Russia published a national security rule Friday, lowering the threshold for the use of nuclear weapons, in the first important decree signed by acting president Vladimir Putin.

Analysts saw the document as a pre-election ploy by Putin, who took over on Dec 31 and will be campaigning for the presidency in March on restoring Russia's weight in the world. But it still sends an uncomfortable signal to the West.

Although the document is hardly new -- versions of it have been circulating for months -- it has now been formally approved by Putin, something Boris Yeltsin never decided to do.

By making this, rather than a statement on economic reform, his first major policy pronouncement, Putin seems to be invoking the ghost of the Cold War, when Russia was a superpower.

The message was subtly reinforced Friday as Putin's defence minister, Igor Sergeyev, met a top Iranian security official and vowed to maintain close military and scientific relationships. Russia is also helping Iran build a nuclear reactor.

America fears this will help Iran acquire a nuclear bomb.

The security document envisages using Russian's vast nuclear arsenal to ''repel armed aggression'', rather than, as the previous one had it, ''in the case of a threat to the very existence'' of Russia as a sovereign state.

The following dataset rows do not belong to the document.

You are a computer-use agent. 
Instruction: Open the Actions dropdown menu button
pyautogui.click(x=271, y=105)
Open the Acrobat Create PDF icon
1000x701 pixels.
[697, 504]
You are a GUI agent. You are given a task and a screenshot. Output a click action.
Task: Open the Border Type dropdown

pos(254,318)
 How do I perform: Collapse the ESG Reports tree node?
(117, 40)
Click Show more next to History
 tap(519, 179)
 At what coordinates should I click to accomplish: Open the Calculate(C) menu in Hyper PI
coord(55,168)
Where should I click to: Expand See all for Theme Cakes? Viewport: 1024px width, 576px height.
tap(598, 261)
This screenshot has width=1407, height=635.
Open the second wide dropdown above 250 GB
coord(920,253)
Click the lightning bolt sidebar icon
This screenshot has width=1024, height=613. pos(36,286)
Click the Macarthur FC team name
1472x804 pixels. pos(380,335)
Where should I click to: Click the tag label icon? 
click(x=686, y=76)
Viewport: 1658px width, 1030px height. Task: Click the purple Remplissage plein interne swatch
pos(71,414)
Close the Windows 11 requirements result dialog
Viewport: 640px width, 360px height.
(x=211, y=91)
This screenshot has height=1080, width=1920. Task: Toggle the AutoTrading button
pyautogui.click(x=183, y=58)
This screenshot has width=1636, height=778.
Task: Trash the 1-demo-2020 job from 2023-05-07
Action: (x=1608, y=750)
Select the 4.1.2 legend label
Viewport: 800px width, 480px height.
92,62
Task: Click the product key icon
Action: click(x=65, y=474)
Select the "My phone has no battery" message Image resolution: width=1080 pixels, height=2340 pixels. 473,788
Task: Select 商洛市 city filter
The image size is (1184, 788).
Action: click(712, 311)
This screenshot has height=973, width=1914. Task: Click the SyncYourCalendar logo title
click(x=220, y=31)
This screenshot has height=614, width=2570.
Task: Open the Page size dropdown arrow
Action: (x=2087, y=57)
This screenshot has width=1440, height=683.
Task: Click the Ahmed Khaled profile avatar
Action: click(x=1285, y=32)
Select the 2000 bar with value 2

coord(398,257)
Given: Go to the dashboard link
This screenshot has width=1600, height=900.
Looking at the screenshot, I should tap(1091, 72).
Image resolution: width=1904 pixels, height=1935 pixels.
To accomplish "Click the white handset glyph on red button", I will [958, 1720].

It says Moscow's main security task is to deter attacks, nuclear or conventional, on Russia and its allies.

The document says: ''The Russian Federation considers it possible to use military force to guarantee its national security according to the following principles:

''The use of all forces and equipment at its disposal, including nuclear weapons, if it has to repel armed aggression if all other means ... have been exhausted.''

The other principle stated under the new concept was the use of force to quell internal unrest. But this is already under way in Chechnya.

The document says Russia remains important, but ''a number of states'' are trying to marginalize it.

''The level and scale of threats in the military sphere is growing,'' the document says. Though it does not identify these, the implication is clear that it refers to the West, along with Chechnya's rebels.

Elsewhere, the document is markedly more hawkish toward the West, noting that there are today two ''tendencies'' in the world: one, favoured by Russia, for a multi-polar world in which Russia, India, China and the West should all play their part, and another in which America aims to dominate a uni-polar world through military and economic might.

The previous doctrine, formulated in 1997, sees the West as Russia's strategic partner. But since then Russia's economy has collapsed and the West has become much more cautious about bailing it out; Nato has taken in three former Warsaw Pact countries; and it has fought Yugoslavia in the teeth of Russian opposition.